Vortrag: Mathew Gillings (20.12.2023)

Im Rahmen des Oberseminars Computerlinguistik findet am 20.12.2023 ein Vortrag statt, zu dem wir herzlich einladen möchten.



Mathew Gillings (Wirtschaftsuniversität Wien)



Mittwoch, 13.12.2023, 16:15-17:45 Uhr



Bismarckstr. 12, R.0.320 (in Präsenz) / auch via Zoom (Link folgt über uniinterne Verteiler, externe Anmeldungen gerne über info@linguistik.uni-erlangen.de!)



“Human vs. machine: a methodological triangulation”



Exploring discourse (and discursive topics) through linguistic analysis has not only been of interest to linguists, but also to researchers working across the social sciences. Traditionally, this has been conducted based on small-scale interpretive analyses of discourse, involving some form of close reading. Naturally, however, that close reading is only possible when the dataset is small, and it leaves the analyst open to accusations of bias, cherry-picking and a lack of representativeness. Other methods have emerged which each have a some form of quantitative component, designed to avoid these issues, and involving larger datasets. Within linguistics, this has typically been through the use of corpus-assisted methods, whilst outside of linguistics, topic modelling is one of the most widely-used methods. How corpus linguistics and topic modelling differ, though, is in the degree of contextualisation available to the researcher. Topic modelling algorithms reduce texts to a simple bag-of-words and completely strip texts of their linguistic structure and context, presenting only a list of co-occurring words to the researcher for analysis. On the other hand, corpus-assisted methods, like concordance analysis, allow the user to see words within their co-text (typically a few words on either side). Corpus-assisted methods, then, are somewhere in between the completely decontextualised topic modelling, and the completely contextualised close reading.

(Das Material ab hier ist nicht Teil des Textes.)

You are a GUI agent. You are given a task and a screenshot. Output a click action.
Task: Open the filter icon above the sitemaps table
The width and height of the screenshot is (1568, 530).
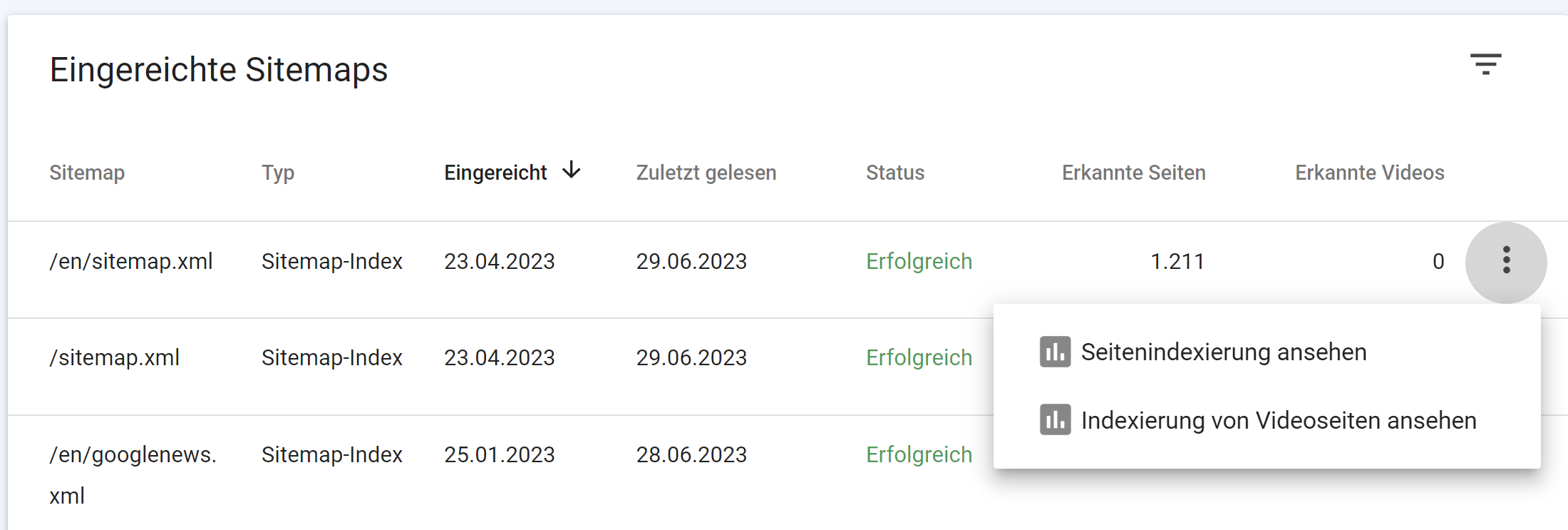pos(1486,65)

This talk reports on a study assessing the effect that analytical method has on the interpretation of texts, specifically in relation to the identification of the main topics. Using a corpus of corporate sustainability reports, totalling 98,277 words, we asked 6 different researchers to interrogate the corpus and decide on its main ‘topics’ via three different methods. In Method A, two researchers were asked to view a topic model output and assign topic labels based purely on eyeballing the co-occurring words. In Method B, two researchers were asked to assign topic labels based on a concordance analysis of 100 randomised lines of each co-occurring word. In Method C, two researchers were asked to reverse-engineer a topic model output by creating topic labels based on a close reading. The talk explores how the identified topics differed both between researchers in the same condition, and between researchers in different conditions. We conclude with a series of tentative observations regarding the benefits and limitations of each method and recommendations for researchers in choosing which analytical technique to choose.